Pouget is confident that without substantial changes to the governance of the HBP, scientists will make good on their signed and stated threat not to apply for HBP funds though the partnering projects. The latter make up roughly the other half of funds —hundreds of millions of Euros—that could remain unspent, or spent unwisely if the best scientists do not apply. “We had a huge amount of support in July [when the open letter was released]. Things need to happen. If not, the vast majority of scientists will refuse to cooperate.”

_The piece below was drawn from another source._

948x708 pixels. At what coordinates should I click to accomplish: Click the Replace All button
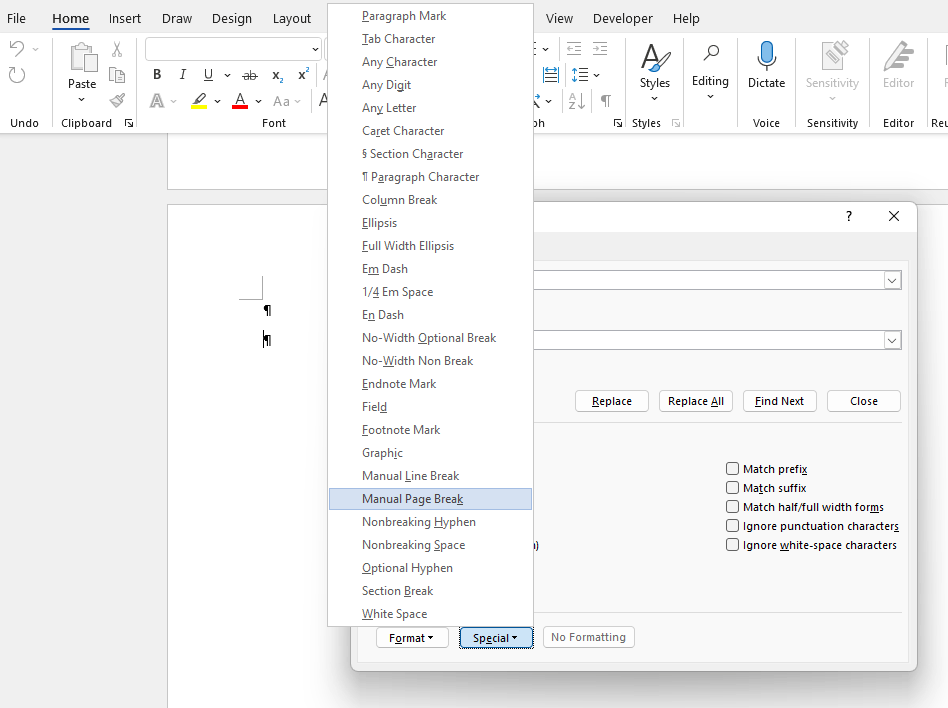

Communication and governance issues
Inside the HBP, Thierry Vanderply, director of the excellence in science directorate of the EC’s DG Connect, admits the goals are risky. “Top-level scientists have evaluated the project, and yes the goals are ambitious, but there are big rewards expected in terms of science and on society.” He says that there have been questions of communication and governance, but it’s good that researchers feel directly involved and impacted. “I think this is a healthy debate,” he says, explaining that checks are in place to balance the various disciplines inside the project, and that some of its elements can be cancelled.
He adds that in astronomers and physicists are used to working together in larger programmes, through huge telescopes and the Large Hadron Collider at CERN for example. “In neuroscience it is much more fragmented,” says Vanderply. “There is certainly an element of culture we need to take into account, but to have more collective work and more collaborative work.”
Assessing the future
It is worth recalling that the Human Genome Project was also called over ambitious when it was announced, but delivered on time and is probably the best example of what a lot of money and collective effort can achieve in modern science. HBP scientists have defended its scope and talked up the benefits of a ‘CERN for the brain’. But in sequencing human DNA the private sector were also in on the act, and existing sequencing technology was demonstrably capable of doing the job, albeit slowly.

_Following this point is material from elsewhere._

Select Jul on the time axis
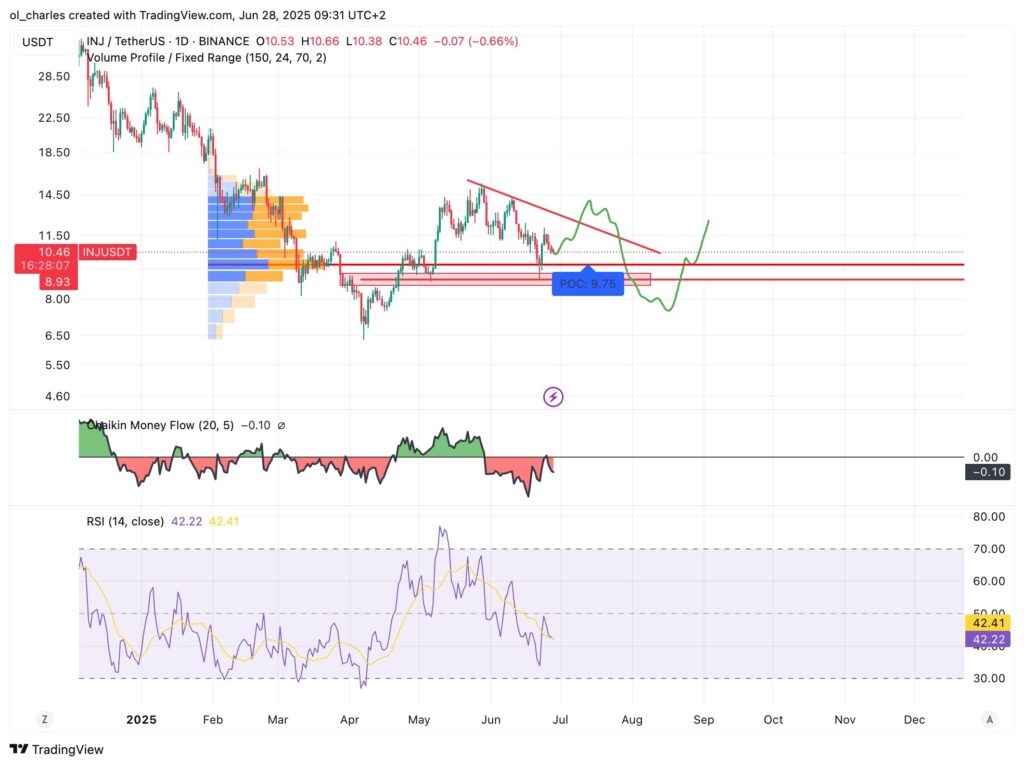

“These huge projects always yield fantastic outcomes, simply by getting so many people to work on something,” says neurobiologist Bjoern Brembs of the University of Regensburg, who is not affiliated with the HBP nor a signatory of the open letter. “Just by sheer statistics, there will be some really smart people doing some very important, relevant and ground-breaking stuff.”
However, he empathises with the projects detractors. “In most aspects they’re dead on. In my estimation of the time-frame of the project is more like 2123, not 2023,” says Brembs.

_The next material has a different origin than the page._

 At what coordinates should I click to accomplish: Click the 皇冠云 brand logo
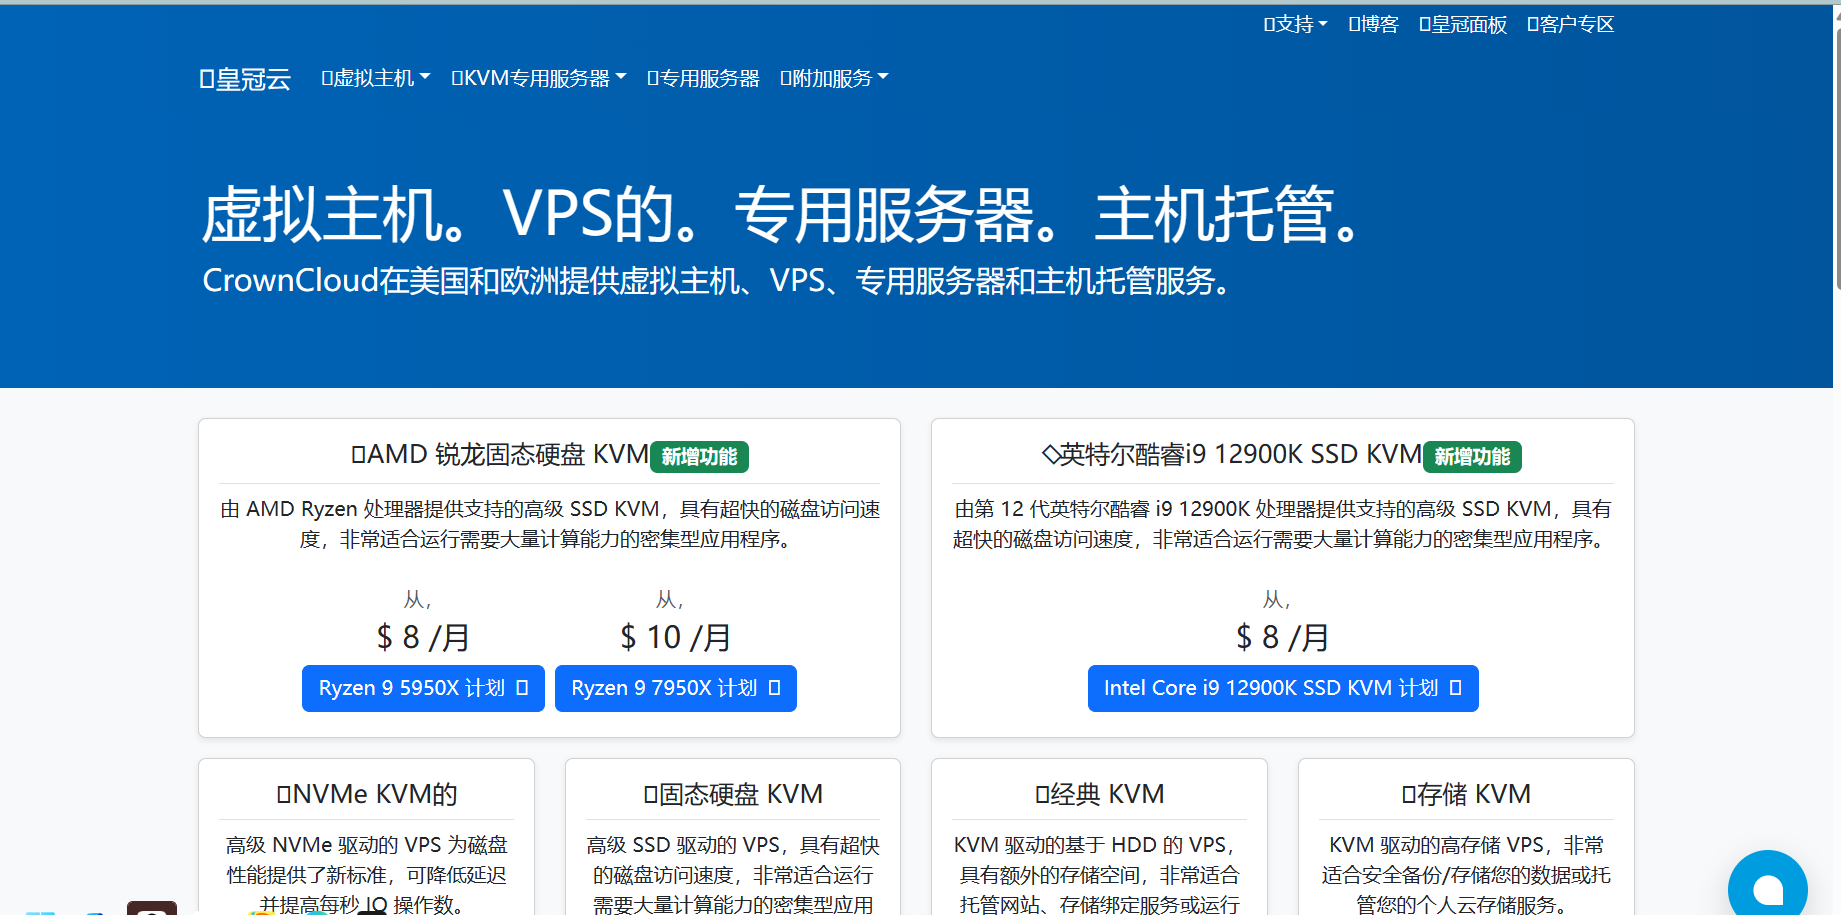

The HBP is subject to Framework Partnership Agreement reviews at stated junctures. The first is due in January 2015, with results in March/April. It remains to be seen how far the goalposts will move as the project progresses, or what role the new mediator Wolfgang Marquardt will have in bringing scientists back into the fold who have publicly stated that they boycott the project.
Mediation
When contacted by EuroScientist, Marquardt said that under the terms of reference for the mediation process, which he does not want to share before the project summit at the end of September 2014, “puts the mediator in a strong position to achieve the implementation of a readjustment of the project governance and scientific balance.”
Responding to the announcement of the external mediator, Mainen says “we do feel this is an important step recognising the gravity of the situation and the inability of the HBP to resolve management and scientific issues internally.” It could be a smokescreen, or the EC learning some hard lessons on the governance of major project evaluations.